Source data
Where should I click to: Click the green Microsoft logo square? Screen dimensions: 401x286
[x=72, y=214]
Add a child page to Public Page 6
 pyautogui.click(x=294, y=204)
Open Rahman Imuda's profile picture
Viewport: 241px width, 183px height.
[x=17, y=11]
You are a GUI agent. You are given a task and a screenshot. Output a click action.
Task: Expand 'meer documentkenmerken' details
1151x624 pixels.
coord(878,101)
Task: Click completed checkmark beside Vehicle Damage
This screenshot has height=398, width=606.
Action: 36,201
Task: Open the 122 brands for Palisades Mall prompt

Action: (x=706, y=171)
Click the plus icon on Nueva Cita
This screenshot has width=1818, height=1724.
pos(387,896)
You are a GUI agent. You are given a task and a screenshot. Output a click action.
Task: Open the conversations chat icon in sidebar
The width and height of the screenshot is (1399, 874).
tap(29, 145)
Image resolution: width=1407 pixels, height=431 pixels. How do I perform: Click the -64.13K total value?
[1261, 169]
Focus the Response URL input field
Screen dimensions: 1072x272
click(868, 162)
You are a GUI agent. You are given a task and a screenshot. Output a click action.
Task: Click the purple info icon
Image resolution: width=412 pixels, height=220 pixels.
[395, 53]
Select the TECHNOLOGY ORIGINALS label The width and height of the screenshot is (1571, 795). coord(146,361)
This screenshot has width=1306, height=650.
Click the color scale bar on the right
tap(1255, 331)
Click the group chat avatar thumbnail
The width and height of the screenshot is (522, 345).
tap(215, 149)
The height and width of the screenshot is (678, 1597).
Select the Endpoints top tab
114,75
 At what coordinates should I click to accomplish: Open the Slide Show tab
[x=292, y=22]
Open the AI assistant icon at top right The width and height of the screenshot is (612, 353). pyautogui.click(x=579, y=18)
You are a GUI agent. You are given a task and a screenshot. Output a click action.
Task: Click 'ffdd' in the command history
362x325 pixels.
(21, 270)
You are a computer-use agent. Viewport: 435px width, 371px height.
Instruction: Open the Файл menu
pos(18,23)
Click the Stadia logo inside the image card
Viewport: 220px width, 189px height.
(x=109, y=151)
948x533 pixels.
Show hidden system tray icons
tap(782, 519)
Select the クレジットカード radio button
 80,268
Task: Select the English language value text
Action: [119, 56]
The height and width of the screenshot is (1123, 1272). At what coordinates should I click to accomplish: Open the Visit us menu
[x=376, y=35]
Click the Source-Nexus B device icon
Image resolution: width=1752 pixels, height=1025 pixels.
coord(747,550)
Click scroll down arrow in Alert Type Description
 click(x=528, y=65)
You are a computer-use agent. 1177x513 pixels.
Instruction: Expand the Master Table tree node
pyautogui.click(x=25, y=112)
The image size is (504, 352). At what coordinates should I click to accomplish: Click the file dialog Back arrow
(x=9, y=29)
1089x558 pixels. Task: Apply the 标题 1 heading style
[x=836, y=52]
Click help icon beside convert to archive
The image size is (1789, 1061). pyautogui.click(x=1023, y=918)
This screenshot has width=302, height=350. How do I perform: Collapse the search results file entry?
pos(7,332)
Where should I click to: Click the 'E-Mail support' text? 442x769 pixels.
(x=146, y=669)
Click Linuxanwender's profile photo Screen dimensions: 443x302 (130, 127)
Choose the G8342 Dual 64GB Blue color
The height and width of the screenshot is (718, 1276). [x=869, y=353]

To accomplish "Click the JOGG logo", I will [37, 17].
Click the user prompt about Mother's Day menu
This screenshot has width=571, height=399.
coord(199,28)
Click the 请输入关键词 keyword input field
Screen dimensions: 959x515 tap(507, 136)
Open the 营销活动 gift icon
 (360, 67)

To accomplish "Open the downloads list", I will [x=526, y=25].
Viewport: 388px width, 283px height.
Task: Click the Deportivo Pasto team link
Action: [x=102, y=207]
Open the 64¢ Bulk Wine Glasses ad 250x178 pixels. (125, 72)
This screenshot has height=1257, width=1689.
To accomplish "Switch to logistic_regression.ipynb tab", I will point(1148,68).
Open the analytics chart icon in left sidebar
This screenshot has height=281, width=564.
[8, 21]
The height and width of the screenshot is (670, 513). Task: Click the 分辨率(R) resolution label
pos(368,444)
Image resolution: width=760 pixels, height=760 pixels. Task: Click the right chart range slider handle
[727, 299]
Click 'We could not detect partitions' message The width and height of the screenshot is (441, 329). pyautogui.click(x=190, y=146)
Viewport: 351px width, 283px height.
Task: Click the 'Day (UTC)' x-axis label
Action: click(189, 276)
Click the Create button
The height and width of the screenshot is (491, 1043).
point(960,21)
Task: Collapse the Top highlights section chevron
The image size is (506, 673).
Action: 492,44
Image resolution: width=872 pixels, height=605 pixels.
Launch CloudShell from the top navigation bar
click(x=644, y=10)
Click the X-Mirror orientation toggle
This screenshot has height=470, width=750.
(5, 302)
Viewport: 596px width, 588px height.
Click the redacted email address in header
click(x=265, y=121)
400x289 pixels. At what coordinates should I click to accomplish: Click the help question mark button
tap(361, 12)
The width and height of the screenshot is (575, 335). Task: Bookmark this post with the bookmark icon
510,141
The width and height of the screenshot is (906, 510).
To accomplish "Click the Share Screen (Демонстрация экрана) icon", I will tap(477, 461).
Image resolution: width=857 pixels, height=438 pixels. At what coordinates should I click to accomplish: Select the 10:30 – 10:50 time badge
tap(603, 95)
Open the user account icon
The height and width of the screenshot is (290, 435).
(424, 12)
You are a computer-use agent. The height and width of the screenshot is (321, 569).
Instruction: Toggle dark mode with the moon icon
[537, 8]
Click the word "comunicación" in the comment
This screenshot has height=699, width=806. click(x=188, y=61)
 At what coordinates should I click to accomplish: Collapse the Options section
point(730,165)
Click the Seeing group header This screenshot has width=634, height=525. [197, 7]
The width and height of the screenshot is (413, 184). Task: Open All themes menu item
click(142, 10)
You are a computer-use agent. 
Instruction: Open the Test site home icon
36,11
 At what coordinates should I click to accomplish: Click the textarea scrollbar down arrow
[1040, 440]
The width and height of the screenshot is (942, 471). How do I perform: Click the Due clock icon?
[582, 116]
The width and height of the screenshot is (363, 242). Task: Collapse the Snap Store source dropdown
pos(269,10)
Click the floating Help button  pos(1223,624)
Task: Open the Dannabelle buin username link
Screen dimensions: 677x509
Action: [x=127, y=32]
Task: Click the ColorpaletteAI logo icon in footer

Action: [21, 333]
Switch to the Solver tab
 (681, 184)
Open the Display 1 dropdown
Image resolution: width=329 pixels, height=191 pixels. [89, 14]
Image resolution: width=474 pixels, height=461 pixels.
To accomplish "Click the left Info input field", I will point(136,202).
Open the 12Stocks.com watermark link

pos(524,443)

§ Aim of the exercise
Recast the lines above as a Markdown table with the columns Nr and Line, one row per line numbered in order, omitting blank lines.

§ Written reply
| Nr | Line |
|---|---|
| 1 | Where should I click to: Click the green Microsoft logo square? Screen dimensions: 401x286 |
| 2 | [x=72, y=214] |
| 3 | Add a child page to Public Page 6 |
| 4 |  pyautogui.click(x=294, y=204) |
| 5 | Open Rahman Imuda's profile picture |
| 6 | Viewport: 241px width, 183px height. |
| 7 | [x=17, y=11] |
| 8 | You are a GUI agent. You are given a task and a screenshot. Output a click action. |
| 9 | Task: Expand 'meer documentkenmerken' details |
| 10 | 1151x624 pixels. |
| 11 | coord(878,101) |
| 12 | Task: Click completed checkmark beside Vehicle Damage |
| 13 | This screenshot has height=398, width=606. |
| 14 | Action: 36,201 |
| 15 | Task: Open the 122 brands for Palisades Mall prompt |
| 16 | Action: (x=706, y=171) |
| 17 | Click the plus icon on Nueva Cita |
| 18 | This screenshot has width=1818, height=1724. |
| 19 | pos(387,896) |
| 20 | You are a GUI agent. You are given a task and a screenshot. Output a click action. |
| 21 | Task: Open the conversations chat icon in sidebar |
| 22 | The width and height of the screenshot is (1399, 874). |
| 23 | tap(29, 145) |
| 24 | Image resolution: width=1407 pixels, height=431 pixels. How do I perform: Click the -64.13K total value? |
| 25 | [1261, 169] |
| 26 | Focus the Response URL input field |
| 27 | Screen dimensions: 1072x272 |
| 28 | click(868, 162) |
| 29 | You are a GUI agent. You are given a task and a screenshot. Output a click action. |
| 30 | Task: Click the purple info icon |
| 31 | Image resolution: width=412 pixels, height=220 pixels. |
| 32 | [395, 53] |
| 33 | Select the TECHNOLOGY ORIGINALS label The width and height of the screenshot is (1571, 795). coord(146,361) |
| 34 | This screenshot has width=1306, height=650. |
| 35 | Click the color scale bar on the right |
| 36 | tap(1255, 331) |
| 37 | Click the group chat avatar thumbnail |
| 38 | The width and height of the screenshot is (522, 345). |
| 39 | tap(215, 149) |
| 40 | The height and width of the screenshot is (678, 1597). |
| 41 | Select the Endpoints top tab |
| 42 | 114,75 |
| 43 |  At what coordinates should I click to accomplish: Open the Slide Show tab |
| 44 | [x=292, y=22] |
| 45 | Open the AI assistant icon at top right The width and height of the screenshot is (612, 353). pyautogui.click(x=579, y=18) |
| 46 | You are a GUI agent. You are given a task and a screenshot. Output a click action. |
| 47 | Task: Click 'ffdd' in the command history |
| 48 | 362x325 pixels. |
| 49 | (21, 270) |
| 50 | You are a computer-use agent. Viewport: 435px width, 371px height. |
| 51 | Instruction: Open the Файл menu |
| 52 | pos(18,23) |
| 53 | Click the Stadia logo inside the image card |
| 54 | Viewport: 220px width, 189px height. |
| 55 | (x=109, y=151) |
| 56 | 948x533 pixels. |
| 57 | Show hidden system tray icons |
| 58 | tap(782, 519) |
| 59 | Select the クレジットカード radio button |
| 60 |  80,268 |
| 61 | Task: Select the English language value text |
| 62 | Action: [119, 56] |
| 63 | The height and width of the screenshot is (1123, 1272). At what coordinates should I click to accomplish: Open the Visit us menu |
| 64 | [x=376, y=35] |
| 65 | Click the Source-Nexus B device icon |
| 66 | Image resolution: width=1752 pixels, height=1025 pixels. |
| 67 | coord(747,550) |
| 68 | Click scroll down arrow in Alert Type Description |
| 69 |  click(x=528, y=65) |
| 70 | You are a computer-use agent. 1177x513 pixels. |
| 71 | Instruction: Expand the Master Table tree node |
| 72 | pyautogui.click(x=25, y=112) |
| 73 | The image size is (504, 352). At what coordinates should I click to accomplish: Click the file dialog Back arrow |
| 74 | (x=9, y=29) |
| 75 | 1089x558 pixels. Task: Apply the 标题 1 heading style |
| 76 | [x=836, y=52] |
| 77 | Click help icon beside convert to archive |
| 78 | The image size is (1789, 1061). pyautogui.click(x=1023, y=918) |
| 79 | This screenshot has width=302, height=350. How do I perform: Collapse the search results file entry? |
| 80 | pos(7,332) |
| 81 | Where should I click to: Click the 'E-Mail support' text? 442x769 pixels. |
| 82 | (x=146, y=669) |
| 83 | Click Linuxanwender's profile photo Screen dimensions: 443x302 (130, 127) |
| 84 | Choose the G8342 Dual 64GB Blue color |
| 85 | The height and width of the screenshot is (718, 1276). [x=869, y=353] |
| 86 | To accomplish "Click the JOGG logo", I will [37, 17]. |
| 87 | Click the user prompt about Mother's Day menu |
| 88 | This screenshot has width=571, height=399. |
| 89 | coord(199,28) |
| 90 | Click the 请输入关键词 keyword input field |
| 91 | Screen dimensions: 959x515 tap(507, 136) |
| 92 | Open the 营销活动 gift icon |
| 93 |  (360, 67) |
| 94 | To accomplish "Open the downloads list", I will [x=526, y=25]. |
| 95 | Viewport: 388px width, 283px height. |
| 96 | Task: Click the Deportivo Pasto team link |
| 97 | Action: [x=102, y=207] |
| 98 | Open the 64¢ Bulk Wine Glasses ad 250x178 pixels. (125, 72) |
| 99 | This screenshot has height=1257, width=1689. |
| 100 | To accomplish "Switch to logistic_regression.ipynb tab", I will point(1148,68). |
| 101 | Open the analytics chart icon in left sidebar |
| 102 | This screenshot has height=281, width=564. |
| 103 | [8, 21] |
| 104 | The height and width of the screenshot is (670, 513). Task: Click the 分辨率(R) resolution label |
| 105 | pos(368,444) |
| 106 | Image resolution: width=760 pixels, height=760 pixels. Task: Click the right chart range slider handle |
| 107 | [727, 299] |
| 108 | Click 'We could not detect partitions' message The width and height of the screenshot is (441, 329). pyautogui.click(x=190, y=146) |
| 109 | Viewport: 351px width, 283px height. |
| 110 | Task: Click the 'Day (UTC)' x-axis label |
| 111 | Action: click(189, 276) |
| 112 | Click the Create button |
| 113 | The height and width of the screenshot is (491, 1043). |
| 114 | point(960,21) |
| 115 | Task: Collapse the Top highlights section chevron |
| 116 | The image size is (506, 673). |
| 117 | Action: 492,44 |
| 118 | Image resolution: width=872 pixels, height=605 pixels. |
| 119 | Launch CloudShell from the top navigation bar |
| 120 | click(x=644, y=10) |
| 121 | Click the X-Mirror orientation toggle |
| 122 | This screenshot has height=470, width=750. |
| 123 | (5, 302) |
| 124 | Viewport: 596px width, 588px height. |
| 125 | Click the redacted email address in header |
| 126 | click(x=265, y=121) |
| 127 | 400x289 pixels. At what coordinates should I click to accomplish: Click the help question mark button |
| 128 | tap(361, 12) |
| 129 | The width and height of the screenshot is (575, 335). Task: Bookmark this post with the bookmark icon |
| 130 | 510,141 |
| 131 | The width and height of the screenshot is (906, 510). |
| 132 | To accomplish "Click the Share Screen (Демонстрация экрана) icon", I will tap(477, 461). |
| 133 | Image resolution: width=857 pixels, height=438 pixels. At what coordinates should I click to accomplish: Select the 10:30 – 10:50 time badge |
| 134 | tap(603, 95) |
| 135 | Open the user account icon |
| 136 | The height and width of the screenshot is (290, 435). |
| 137 | (424, 12) |
| 138 | You are a computer-use agent. The height and width of the screenshot is (321, 569). |
| 139 | Instruction: Toggle dark mode with the moon icon |
| 140 | [537, 8] |
| 141 | Click the word "comunicación" in the comment |
| 142 | This screenshot has height=699, width=806. click(x=188, y=61) |
| 143 |  At what coordinates should I click to accomplish: Collapse the Options section |
| 144 | point(730,165) |
| 145 | Click the Seeing group header This screenshot has width=634, height=525. [197, 7] |
| 146 | The width and height of the screenshot is (413, 184). Task: Open All themes menu item |
| 147 | click(142, 10) |
| 148 | You are a computer-use agent.  |
| 149 | Instruction: Open the Test site home icon |
| 150 | 36,11 |
| 151 |  At what coordinates should I click to accomplish: Click the textarea scrollbar down arrow |
| 152 | [1040, 440] |
| 153 | The width and height of the screenshot is (942, 471). How do I perform: Click the Due clock icon? |
| 154 | [582, 116] |
| 155 | The width and height of the screenshot is (363, 242). Task: Collapse the Snap Store source dropdown |
| 156 | pos(269,10) |
| 157 | Click the floating Help button  pos(1223,624) |
| 158 | Task: Open the Dannabelle buin username link |
| 159 | Screen dimensions: 677x509 |
| 160 | Action: [x=127, y=32] |
| 161 | Task: Click the ColorpaletteAI logo icon in footer |
| 162 | Action: [21, 333] |
| 163 | Switch to the Solver tab |
| 164 |  (681, 184) |
| 165 | Open the Display 1 dropdown |
| 166 | Image resolution: width=329 pixels, height=191 pixels. [89, 14] |
| 167 | Image resolution: width=474 pixels, height=461 pixels. |
| 168 | To accomplish "Click the left Info input field", I will point(136,202). |
| 169 | Open the 12Stocks.com watermark link |
| 170 | pos(524,443) |